How can we express the above traversal in code? The nodes have been suggestively colored by the number of children they have, and the arrows indicate the color of the child. What we want is a way to get this color – e.g. if it’s a corner, side, or linear node – even if seeing it in an arbitrary order. If we look hard at the coordinates of the respective node types, we can infer the following rule:
Define a node’s weakness:
$$ \begin{align} w(0) &= 0 \\ w(n) &= k - \#(\text{coordinate trailing zeros in } n) - 1 \end{align} $$
Then we expand according to the following rule:
A node $n$ of weakness $w$ will expand into $k - w$ children given by $\{(x_1, …, x_j + 1, …) | w \le j < k \}$
For example:
- $(x_0, 0, 0)$ with $w=0$, and so will expand into $(x_0 + 1, 0, 0), (x_0, 1, 0), (x_0, 0, 1)$.
- $(x_0, x_1, 0)$ with $w=1$, will have only two children, $(x_1, x_1 + 1, 0)$ and $(x_0, x_1, 1)$.
- $(x_0, x_1, x_2)$ with $w=2$ will have a single child, $(x_0, x_1, x_2 + 1)$
The Algorithm
Let’s modify our naive algorithm above:
heap = [(v0, [0] * k, w)] # <- we cache the weakness value
while heap:
v, parent, w = heappop(heap)
yield v, parent
# our weakness restricts us to the subspace of dimension k - w of trailing
# coordinate values.
for i in range(w, k):
child = parent.copy(); child[i] += 1
v_i = calculate_v(child)
# the child node's weakness is just the incremented coordinate!
heappush(heap, (v_i, child, i))
As we can see, it’s a very remarkably small change to the naive “ideal” algorithm, and will visit each node exactly once.
Generalizing
The traversal above is very similar to breadth first search. Indeed, we could also have kept an open set of previously seen nodes to avoid duplicates while doing the naive traversal.

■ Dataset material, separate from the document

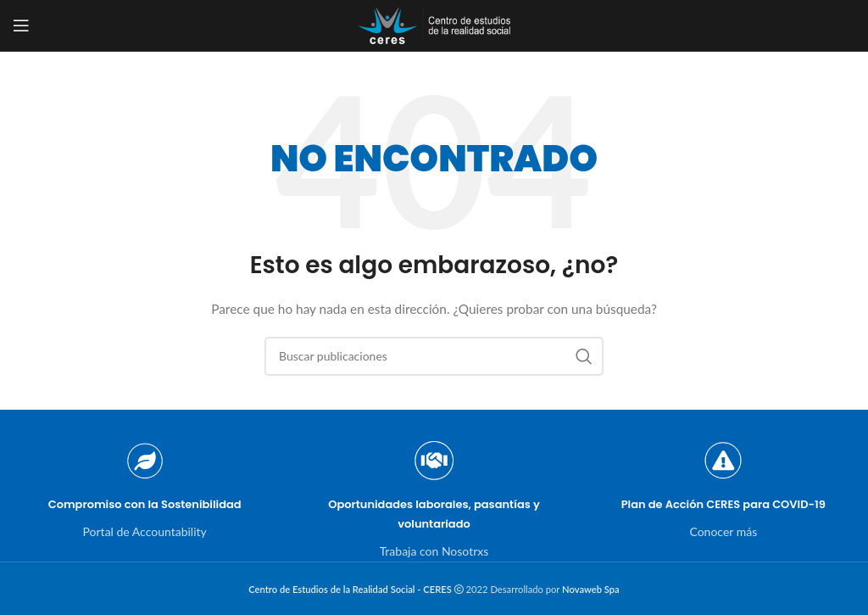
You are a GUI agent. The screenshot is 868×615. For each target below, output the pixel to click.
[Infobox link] (144, 490)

However, that approach has a runtime or memory penalty, as we would need to look up every double-expanded child in some table. With the monotonicity property of $v$, that is not necessary in this case.
However, this prompts the question: in what cases can search with use of an open set be replaced with a similar weakness function? The correctness proof above relies on only the following property. Given the traversal tree $T$ induced by $w$:
- $\forall u: \{ n | v(n) \le u\}$ is reachable from the root in $T$.
Any weakness function $w$ whose induced traversal tree satisfies the above relationship will guarantee no node is missed.
Keep an eye out for graph traversals where an open set lookup can be replaced by a weakness function!